## BEGIN Raw records

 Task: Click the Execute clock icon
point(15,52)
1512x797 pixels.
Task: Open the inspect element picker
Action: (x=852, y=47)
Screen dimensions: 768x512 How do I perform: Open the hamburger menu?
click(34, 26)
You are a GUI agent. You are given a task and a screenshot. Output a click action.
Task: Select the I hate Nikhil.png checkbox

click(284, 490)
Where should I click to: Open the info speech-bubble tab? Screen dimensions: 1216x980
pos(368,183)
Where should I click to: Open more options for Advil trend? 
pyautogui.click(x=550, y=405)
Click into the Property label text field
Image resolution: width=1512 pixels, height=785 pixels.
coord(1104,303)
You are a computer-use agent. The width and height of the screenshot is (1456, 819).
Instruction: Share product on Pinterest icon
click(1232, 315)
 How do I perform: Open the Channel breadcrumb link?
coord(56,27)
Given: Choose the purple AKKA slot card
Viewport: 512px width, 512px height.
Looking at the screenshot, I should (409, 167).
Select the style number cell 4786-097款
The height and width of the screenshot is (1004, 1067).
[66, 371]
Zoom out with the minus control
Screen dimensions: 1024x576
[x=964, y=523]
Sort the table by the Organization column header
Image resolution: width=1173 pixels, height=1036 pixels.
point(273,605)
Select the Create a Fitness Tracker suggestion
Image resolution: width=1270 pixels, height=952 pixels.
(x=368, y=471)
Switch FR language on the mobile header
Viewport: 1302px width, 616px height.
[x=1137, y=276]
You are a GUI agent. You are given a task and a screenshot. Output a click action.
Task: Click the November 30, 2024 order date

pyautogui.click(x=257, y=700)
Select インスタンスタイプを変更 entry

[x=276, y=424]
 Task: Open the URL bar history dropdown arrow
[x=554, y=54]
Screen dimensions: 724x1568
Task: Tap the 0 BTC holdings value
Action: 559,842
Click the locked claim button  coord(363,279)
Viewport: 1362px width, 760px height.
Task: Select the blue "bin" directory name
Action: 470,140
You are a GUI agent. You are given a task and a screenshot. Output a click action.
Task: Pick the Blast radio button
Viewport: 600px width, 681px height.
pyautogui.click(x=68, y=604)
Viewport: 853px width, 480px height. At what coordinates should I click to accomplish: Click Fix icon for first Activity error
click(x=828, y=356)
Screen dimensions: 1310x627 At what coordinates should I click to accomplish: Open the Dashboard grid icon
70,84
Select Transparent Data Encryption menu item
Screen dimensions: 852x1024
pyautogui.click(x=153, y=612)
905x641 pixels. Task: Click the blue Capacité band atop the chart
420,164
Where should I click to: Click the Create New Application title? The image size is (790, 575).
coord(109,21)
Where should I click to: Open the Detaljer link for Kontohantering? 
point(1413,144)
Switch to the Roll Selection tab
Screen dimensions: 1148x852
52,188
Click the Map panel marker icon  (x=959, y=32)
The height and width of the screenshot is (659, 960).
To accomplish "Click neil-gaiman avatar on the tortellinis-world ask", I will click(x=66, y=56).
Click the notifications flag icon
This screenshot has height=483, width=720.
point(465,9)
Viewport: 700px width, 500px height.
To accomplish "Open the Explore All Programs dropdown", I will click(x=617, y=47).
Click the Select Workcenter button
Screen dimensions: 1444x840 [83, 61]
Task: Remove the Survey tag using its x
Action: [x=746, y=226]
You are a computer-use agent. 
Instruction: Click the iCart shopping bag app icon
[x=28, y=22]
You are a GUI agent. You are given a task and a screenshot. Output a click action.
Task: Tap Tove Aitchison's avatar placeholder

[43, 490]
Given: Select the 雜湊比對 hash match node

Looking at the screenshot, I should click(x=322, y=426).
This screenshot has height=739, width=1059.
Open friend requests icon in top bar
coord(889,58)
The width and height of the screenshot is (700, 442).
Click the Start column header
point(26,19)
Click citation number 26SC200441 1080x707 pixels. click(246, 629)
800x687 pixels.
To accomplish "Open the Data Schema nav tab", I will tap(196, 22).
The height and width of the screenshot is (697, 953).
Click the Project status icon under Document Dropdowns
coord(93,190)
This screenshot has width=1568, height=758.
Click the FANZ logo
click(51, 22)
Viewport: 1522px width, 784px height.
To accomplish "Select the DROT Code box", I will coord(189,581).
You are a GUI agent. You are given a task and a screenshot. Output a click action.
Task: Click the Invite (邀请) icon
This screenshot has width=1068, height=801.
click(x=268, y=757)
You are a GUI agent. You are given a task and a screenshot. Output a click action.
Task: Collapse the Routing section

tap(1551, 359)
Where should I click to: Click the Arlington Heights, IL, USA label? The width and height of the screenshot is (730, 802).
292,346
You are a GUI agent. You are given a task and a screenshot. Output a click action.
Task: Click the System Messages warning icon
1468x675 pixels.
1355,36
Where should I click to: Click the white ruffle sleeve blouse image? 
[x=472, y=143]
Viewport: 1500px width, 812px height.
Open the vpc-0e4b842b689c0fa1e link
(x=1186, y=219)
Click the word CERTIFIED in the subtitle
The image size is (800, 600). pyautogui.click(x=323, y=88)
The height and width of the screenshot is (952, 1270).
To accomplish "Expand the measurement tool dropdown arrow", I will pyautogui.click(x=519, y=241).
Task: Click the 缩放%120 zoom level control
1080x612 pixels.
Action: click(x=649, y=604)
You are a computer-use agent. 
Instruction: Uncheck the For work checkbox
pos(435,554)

## END Raw records

● Exercise prompt
Convert all the rows above into a numbered list, leaving out any blank lines.

● Solution to this task
1.  Task: Click the Execute clock icon
2. point(15,52)
3. 1512x797 pixels.
4. Task: Open the inspect element picker
5. Action: (x=852, y=47)
6. Screen dimensions: 768x512 How do I perform: Open the hamburger menu?
7. click(34, 26)
8. You are a GUI agent. You are given a task and a screenshot. Output a click action.
9. Task: Select the I hate Nikhil.png checkbox
10. click(284, 490)
11. Where should I click to: Open the info speech-bubble tab? Screen dimensions: 1216x980
12. pos(368,183)
13. Where should I click to: Open more options for Advil trend? 
14. pyautogui.click(x=550, y=405)
15. Click into the Property label text field
16. Image resolution: width=1512 pixels, height=785 pixels.
17. coord(1104,303)
18. You are a computer-use agent. The width and height of the screenshot is (1456, 819).
19. Instruction: Share product on Pinterest icon
20. click(1232, 315)
21.  How do I perform: Open the Channel breadcrumb link?
22. coord(56,27)
23. Given: Choose the purple AKKA slot card
24. Viewport: 512px width, 512px height.
25. Looking at the screenshot, I should (409, 167).
26. Select the style number cell 4786-097款
27. The height and width of the screenshot is (1004, 1067).
28. [66, 371]
29. Zoom out with the minus control
30. Screen dimensions: 1024x576
31. [x=964, y=523]
32. Sort the table by the Organization column header
33. Image resolution: width=1173 pixels, height=1036 pixels.
34. point(273,605)
35. Select the Create a Fitness Tracker suggestion
36. Image resolution: width=1270 pixels, height=952 pixels.
37. (x=368, y=471)
38. Switch FR language on the mobile header
39. Viewport: 1302px width, 616px height.
40. [x=1137, y=276]
41. You are a GUI agent. You are given a task and a screenshot. Output a click action.
42. Task: Click the November 30, 2024 order date
43. pyautogui.click(x=257, y=700)
44. Select インスタンスタイプを変更 entry
45. [x=276, y=424]
46.  Task: Open the URL bar history dropdown arrow
47. [x=554, y=54]
48. Screen dimensions: 724x1568
49. Task: Tap the 0 BTC holdings value
50. Action: 559,842
51. Click the locked claim button  coord(363,279)
52. Viewport: 1362px width, 760px height.
53. Task: Select the blue "bin" directory name
54. Action: 470,140
55. You are a GUI agent. You are given a task and a screenshot. Output a click action.
56. Task: Pick the Blast radio button
57. Viewport: 600px width, 681px height.
58. pyautogui.click(x=68, y=604)
59. Viewport: 853px width, 480px height. At what coordinates should I click to accomplish: Click Fix icon for first Activity error
60. click(x=828, y=356)
61. Screen dimensions: 1310x627 At what coordinates should I click to accomplish: Open the Dashboard grid icon
62. 70,84
63. Select Transparent Data Encryption menu item
64. Screen dimensions: 852x1024
65. pyautogui.click(x=153, y=612)
66. 905x641 pixels. Task: Click the blue Capacité band atop the chart
67. 420,164
68. Where should I click to: Click the Create New Application title? The image size is (790, 575).
69. coord(109,21)
70. Where should I click to: Open the Detaljer link for Kontohantering? 
71. point(1413,144)
72. Switch to the Roll Selection tab
73. Screen dimensions: 1148x852
74. 52,188
75. Click the Map panel marker icon  (x=959, y=32)
76. The height and width of the screenshot is (659, 960).
77. To accomplish "Click neil-gaiman avatar on the tortellinis-world ask", I will click(x=66, y=56).
78. Click the notifications flag icon
79. This screenshot has height=483, width=720.
80. point(465,9)
81. Viewport: 700px width, 500px height.
82. To accomplish "Open the Explore All Programs dropdown", I will click(x=617, y=47).
83. Click the Select Workcenter button
84. Screen dimensions: 1444x840 [83, 61]
85. Task: Remove the Survey tag using its x
86. Action: [x=746, y=226]
87. You are a computer-use agent. 
88. Instruction: Click the iCart shopping bag app icon
89. [x=28, y=22]
90. You are a GUI agent. You are given a task and a screenshot. Output a click action.
91. Task: Tap Tove Aitchison's avatar placeholder
92. [43, 490]
93. Given: Select the 雜湊比對 hash match node
94. Looking at the screenshot, I should click(x=322, y=426).
95. This screenshot has height=739, width=1059.
96. Open friend requests icon in top bar
97. coord(889,58)
98. The width and height of the screenshot is (700, 442).
99. Click the Start column header
100. point(26,19)
101. Click citation number 26SC200441 1080x707 pixels. click(246, 629)
102. 800x687 pixels.
103. To accomplish "Open the Data Schema nav tab", I will tap(196, 22).
104. The height and width of the screenshot is (697, 953).
105. Click the Project status icon under Document Dropdowns
106. coord(93,190)
107. This screenshot has width=1568, height=758.
108. Click the FANZ logo
109. click(51, 22)
110. Viewport: 1522px width, 784px height.
111. To accomplish "Select the DROT Code box", I will coord(189,581).
112. You are a GUI agent. You are given a task and a screenshot. Output a click action.
113. Task: Click the Invite (邀请) icon
114. This screenshot has width=1068, height=801.
115. click(x=268, y=757)
116. You are a GUI agent. You are given a task and a screenshot. Output a click action.
117. Task: Collapse the Routing section
118. tap(1551, 359)
119. Where should I click to: Click the Arlington Heights, IL, USA label? The width and height of the screenshot is (730, 802).
120. 292,346
121. You are a GUI agent. You are given a task and a screenshot. Output a click action.
122. Task: Click the System Messages warning icon
123. 1468x675 pixels.
124. 1355,36
125. Where should I click to: Click the white ruffle sleeve blouse image? 
126. [x=472, y=143]
127. Viewport: 1500px width, 812px height.
128. Open the vpc-0e4b842b689c0fa1e link
129. (x=1186, y=219)
130. Click the word CERTIFIED in the subtitle
131. The image size is (800, 600). pyautogui.click(x=323, y=88)
132. The height and width of the screenshot is (952, 1270).
133. To accomplish "Expand the measurement tool dropdown arrow", I will pyautogui.click(x=519, y=241).
134. Task: Click the 缩放%120 zoom level control
135. 1080x612 pixels.
136. Action: click(x=649, y=604)
137. You are a computer-use agent. 
138. Instruction: Uncheck the For work checkbox
139. pos(435,554)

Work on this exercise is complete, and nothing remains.